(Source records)
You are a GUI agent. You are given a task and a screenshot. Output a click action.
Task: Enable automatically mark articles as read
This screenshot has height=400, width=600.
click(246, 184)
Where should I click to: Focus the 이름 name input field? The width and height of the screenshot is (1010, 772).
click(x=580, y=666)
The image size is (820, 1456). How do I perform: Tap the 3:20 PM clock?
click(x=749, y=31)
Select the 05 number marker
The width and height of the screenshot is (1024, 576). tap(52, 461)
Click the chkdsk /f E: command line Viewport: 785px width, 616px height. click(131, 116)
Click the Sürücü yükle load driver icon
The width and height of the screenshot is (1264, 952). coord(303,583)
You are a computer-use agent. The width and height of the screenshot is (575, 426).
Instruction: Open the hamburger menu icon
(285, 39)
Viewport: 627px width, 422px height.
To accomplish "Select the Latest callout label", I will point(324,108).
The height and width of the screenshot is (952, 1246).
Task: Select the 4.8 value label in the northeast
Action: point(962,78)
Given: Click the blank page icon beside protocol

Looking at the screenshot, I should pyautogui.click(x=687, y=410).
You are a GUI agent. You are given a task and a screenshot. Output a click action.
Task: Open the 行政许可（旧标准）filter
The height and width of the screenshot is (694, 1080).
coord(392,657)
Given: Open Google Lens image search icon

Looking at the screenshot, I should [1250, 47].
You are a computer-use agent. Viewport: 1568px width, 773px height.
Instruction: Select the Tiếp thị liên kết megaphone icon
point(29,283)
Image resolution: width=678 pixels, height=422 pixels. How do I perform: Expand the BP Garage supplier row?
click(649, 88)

PROBLEM TO WORK ON - Reproduce the entries above line for line, with no changes.

SOLVED EXERCISE -
You are a GUI agent. You are given a task and a screenshot. Output a click action.
Task: Enable automatically mark articles as read
This screenshot has height=400, width=600.
click(246, 184)
Where should I click to: Focus the 이름 name input field? The width and height of the screenshot is (1010, 772).
click(x=580, y=666)
The image size is (820, 1456). How do I perform: Tap the 3:20 PM clock?
click(x=749, y=31)
Select the 05 number marker
The width and height of the screenshot is (1024, 576). tap(52, 461)
Click the chkdsk /f E: command line Viewport: 785px width, 616px height. click(131, 116)
Click the Sürücü yükle load driver icon
The width and height of the screenshot is (1264, 952). coord(303,583)
You are a computer-use agent. The width and height of the screenshot is (575, 426).
Instruction: Open the hamburger menu icon
(285, 39)
Viewport: 627px width, 422px height.
To accomplish "Select the Latest callout label", I will point(324,108).
The height and width of the screenshot is (952, 1246).
Task: Select the 4.8 value label in the northeast
Action: point(962,78)
Given: Click the blank page icon beside protocol

Looking at the screenshot, I should pyautogui.click(x=687, y=410).
You are a GUI agent. You are given a task and a screenshot. Output a click action.
Task: Open the 行政许可（旧标准）filter
The height and width of the screenshot is (694, 1080).
coord(392,657)
Given: Open Google Lens image search icon

Looking at the screenshot, I should [1250, 47].
You are a computer-use agent. Viewport: 1568px width, 773px height.
Instruction: Select the Tiếp thị liên kết megaphone icon
point(29,283)
Image resolution: width=678 pixels, height=422 pixels. How do I perform: Expand the BP Garage supplier row?
click(649, 88)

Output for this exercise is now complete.